Same in communication. Your vulnerability is for people who can meet you there. Not everyone will. That’s okay.

FAQs

Start small. Share something mildly vulnerable and see how they respond. Do they meet you with empathy or judgment? Do they share something real back or deflect? Do they use what you said against you later? Their response to small vulnerability tells you whether deeper vulnerability is safe.

No. Oversharing is dumping your emotional processing on everyone without boundaries. Vulnerability is sharing something real that creates possibility for connection. The difference is intention and context. Vulnerability serves connection. Oversharing serves your need to unload regardless of whether the other person can hold it.

That will happen sometimes. Not everyone can meet vulnerability with compassion. That’s painful, and it’s also information. You learn who’s capable of deeper connection and who isn’t. Better to know than to keep performing for people who can only relate to the fake version of you.
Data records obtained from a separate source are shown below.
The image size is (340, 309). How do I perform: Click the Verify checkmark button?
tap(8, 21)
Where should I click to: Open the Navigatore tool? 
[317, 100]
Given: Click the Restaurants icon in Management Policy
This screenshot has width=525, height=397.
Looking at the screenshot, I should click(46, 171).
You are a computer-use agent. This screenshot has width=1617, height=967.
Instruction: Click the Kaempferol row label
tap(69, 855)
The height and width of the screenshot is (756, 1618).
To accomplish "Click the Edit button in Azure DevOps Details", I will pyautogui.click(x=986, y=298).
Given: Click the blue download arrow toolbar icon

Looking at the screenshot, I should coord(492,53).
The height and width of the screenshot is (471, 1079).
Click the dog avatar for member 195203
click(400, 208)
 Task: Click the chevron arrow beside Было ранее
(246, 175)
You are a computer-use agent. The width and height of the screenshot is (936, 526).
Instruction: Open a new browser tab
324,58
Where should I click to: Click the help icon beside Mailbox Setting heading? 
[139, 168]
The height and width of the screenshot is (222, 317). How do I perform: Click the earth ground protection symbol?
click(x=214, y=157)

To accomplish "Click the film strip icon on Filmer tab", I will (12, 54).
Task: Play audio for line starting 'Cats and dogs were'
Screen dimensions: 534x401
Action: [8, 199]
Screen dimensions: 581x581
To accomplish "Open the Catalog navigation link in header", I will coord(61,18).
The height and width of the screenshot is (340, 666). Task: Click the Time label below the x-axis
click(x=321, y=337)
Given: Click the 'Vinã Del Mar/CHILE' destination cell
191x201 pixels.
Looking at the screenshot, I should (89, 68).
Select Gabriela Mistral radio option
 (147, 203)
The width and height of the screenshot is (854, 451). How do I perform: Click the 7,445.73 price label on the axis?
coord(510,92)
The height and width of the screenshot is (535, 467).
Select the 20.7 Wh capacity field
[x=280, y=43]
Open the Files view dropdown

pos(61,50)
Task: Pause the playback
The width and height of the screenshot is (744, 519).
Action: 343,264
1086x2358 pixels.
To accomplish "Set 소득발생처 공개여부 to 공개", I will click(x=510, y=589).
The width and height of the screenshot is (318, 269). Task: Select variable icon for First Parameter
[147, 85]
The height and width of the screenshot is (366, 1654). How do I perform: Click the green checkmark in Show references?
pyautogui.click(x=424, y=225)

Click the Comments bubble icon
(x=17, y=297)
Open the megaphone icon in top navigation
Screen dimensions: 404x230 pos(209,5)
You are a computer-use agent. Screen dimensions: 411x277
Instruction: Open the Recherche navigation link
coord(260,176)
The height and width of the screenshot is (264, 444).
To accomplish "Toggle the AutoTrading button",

Yes. Vulnerability without boundaries becomes enmeshment or codependency. You don’t owe everyone access to everything. Some things are private. Some contexts don’t support deep sharing. Vulnerability is about connection, not constant emotional exposure. Choose wisely.

Vulnerability in professional contexts looks like admitting knowledge gaps, asking for help, acknowledging mistakes, and being honest about constraints. That’s not weakness—it’s competence. What’s weak is pretending expertise you don’t have and making mistakes you could have avoided by being honest.

Takeaway

Vulnerability in communication is how you move from knowing people to actually connecting with them. From surface pleasantries to real relationship. From performing a polished version of yourself to being seen as you actually are.

It’s risky. Someone might judge you. Someone might use what you share against you. Someone might not be able to meet you there. Those are real risks.

But the cost of avoiding vulnerability is higher. Isolation while surrounded by people. Relationships that stay pleasant but never deepen. The loneliness of being known only by the version of yourself you perform.

As Rob Bell said, vulnerability is the engine of everything. Without it, you’re running on empty. With it, you create possibility for the kind of connection that makes life worth living.

As Elizabeth Maxson demonstrated, the more people understand you on a human level, the more compassionate they become. But they can’t understand you if you never let them see you.

Start small. One person. One true thing. See what happens. Most of the time, you’ll find someone waiting for permission to be real too.